Jeffrey Hammond’s family home in Napa County was destroyed in a 2017 fire that state investigators say started when an oak tree broke and fell onto a PG&E power line.
Hammond, 76, said he believes the house could have sold for $500,000 but his insurance company paid him only $100,000, which he said was the property’s most-recent assessed value.

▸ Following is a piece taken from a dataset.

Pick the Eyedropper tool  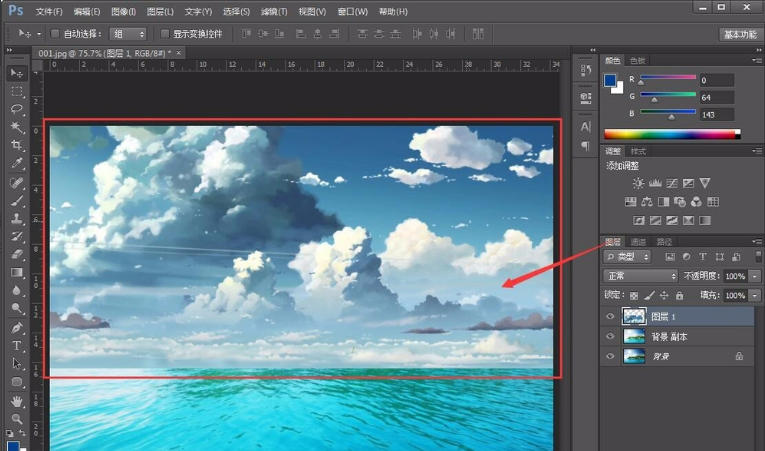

He sued PG&E hoping to recoup the additional $400,000. The utility’s bankruptcy filing made him pessimistic about his chances of collecting.
“I’m 76, going on 77,” he said. “And this will take years to sort out.”
PG&E said the bankruptcy will allow for an “orderly, fair and expeditious resolution” of wildfire claims.
“Throughout this process, we are fully committed to enhancing our wildfire safety efforts, as well as helping restoration and rebuilding efforts across the communities impacted by the devastating Northern California wildfires,” interim CEO John R. Simon said in a statement.
PG&E, which is publicly traded, was already facing a staggering number of lawsuits before the Nov. 8 fire in Paradise.
So many lawsuits, in fact, that California’s chief justice ordered most of the legal actions consolidated and handled by a single San Francisco judge, who has devised a boilerplate lawsuit form — complete with check boxes on15 separate wildfires for future plaintiffs to fill out and file.
Richard Bridgford and his Newport Beach law firm, along with two other law firms, represents Walker and about 1,500 other wildfire victims suing PG&E for wrongful death, medical costs, property loss and other claims.
“PG&E is maintaining a corporate culture of placing profits over people,” Bridgford said.
The counties of Napa, Mendocino, Lake, Sonoma and Yuba, and the cities of Santa Rosa and Paradise, along with other local governments are also suing the utility, seeking to recoup the cost of response and cleanup and claiming a loss in tax revenue in addition to property losses.
“The Wine Country Fires started when electrical infrastructure owned, operated and maintained by PG&E came into contact with vegetation,” says a lawsuit filed by Sonoma County. “PG&E was obligated to have inspected and maintained but failed to do so in a manner that would have prevented or mitigated the effects of such contact.”
State Farm said in its lawsuit that PG&E was “failing to keep the power lines, wires, and any and all associated equipment in a safe condition at all times to prevent fires.”
State Farm and several other insurance carriers are seeking to be reimbursed for the payouts they made to wildfire victims.
California Insurance Commissioner Ricardo Lara said insurance companies received a combined $14.8 billion in claims from policyholders for the fires that ravaged California in November.
Lara called the insurance companies’ financial exposure to the wildfires “massive,” but said he’s confident the industry has the ability to pay all the claims. Whether the companies can pass that expense on to PG&E remains to be seen, he said.
“The outcome is still undecided on who is responsible for that fire, but we know insurers have the money they need to make the claims whole,” Lara said. “Regardless of who’s at fault, we are confident insurers have the money.”